BEGIN STUDY MATERIAL
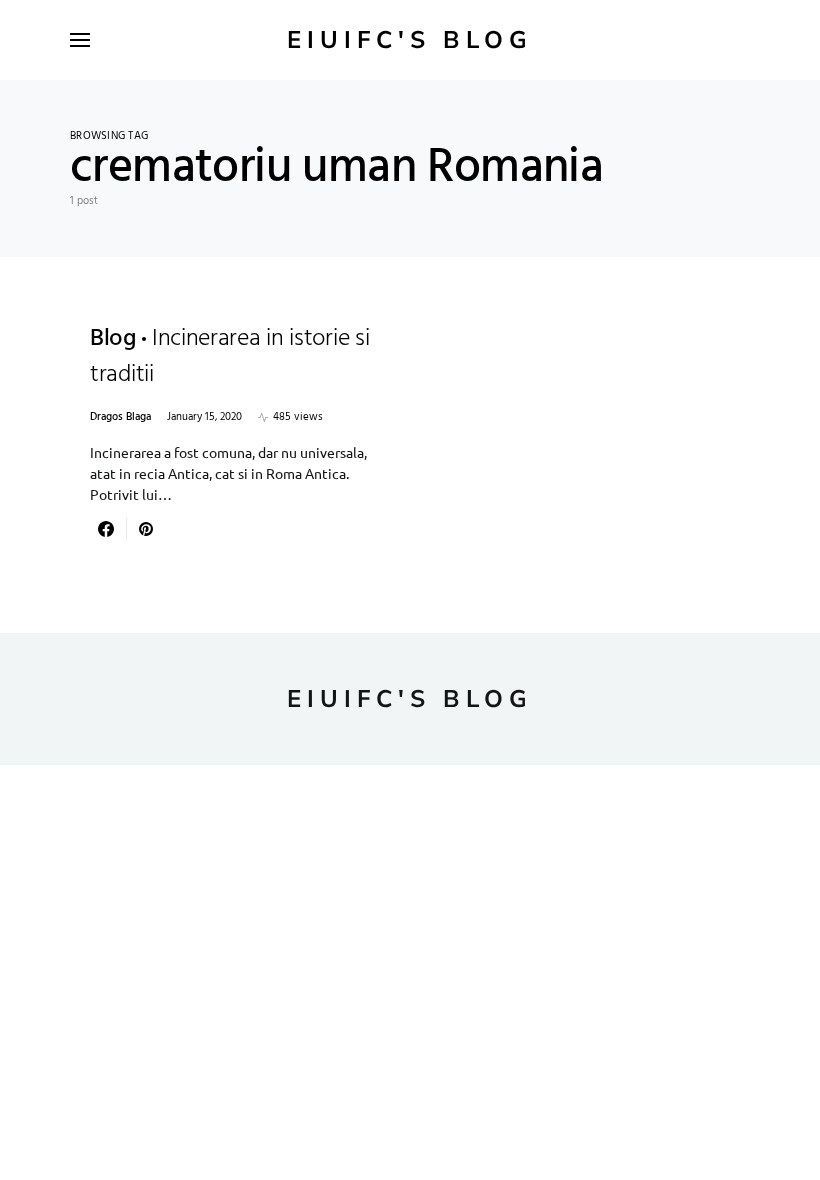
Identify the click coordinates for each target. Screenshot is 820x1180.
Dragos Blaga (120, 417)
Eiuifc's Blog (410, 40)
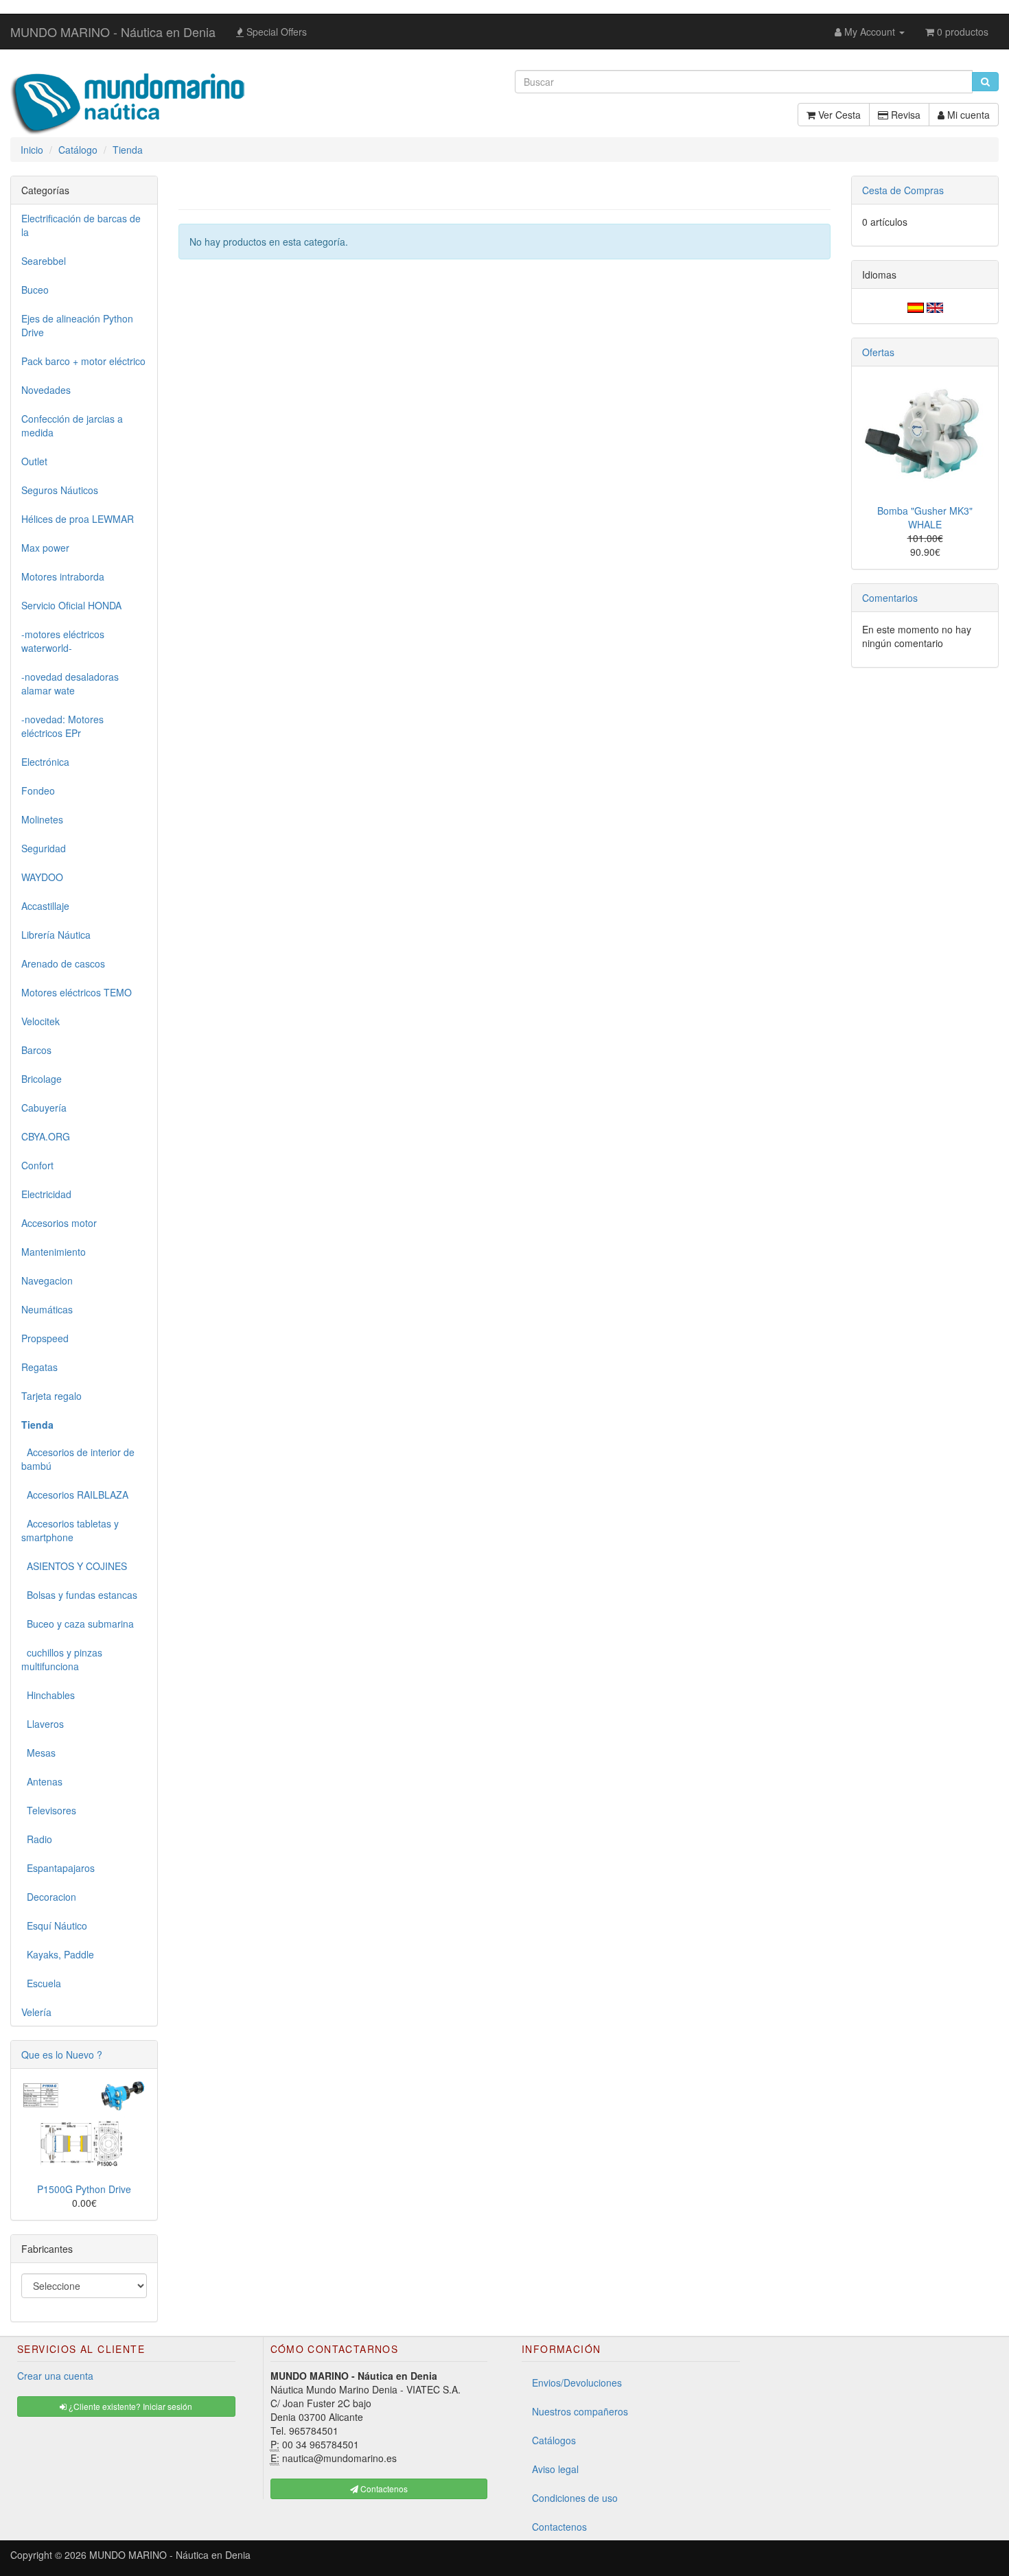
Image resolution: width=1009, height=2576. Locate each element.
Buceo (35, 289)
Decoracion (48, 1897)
END STUDY MATERIAL
-- TASK BRIEF --
Could every entry above be printed again exactly, images excluded?

-- RESULT BELOW --
Identify the click coordinates for each target. Screenshot is 820x1180.
Dragos Blaga (120, 417)
Eiuifc's Blog (410, 40)
Image resolution: width=1009, height=2576. Locate each element.
Buceo (35, 289)
Decoracion (48, 1897)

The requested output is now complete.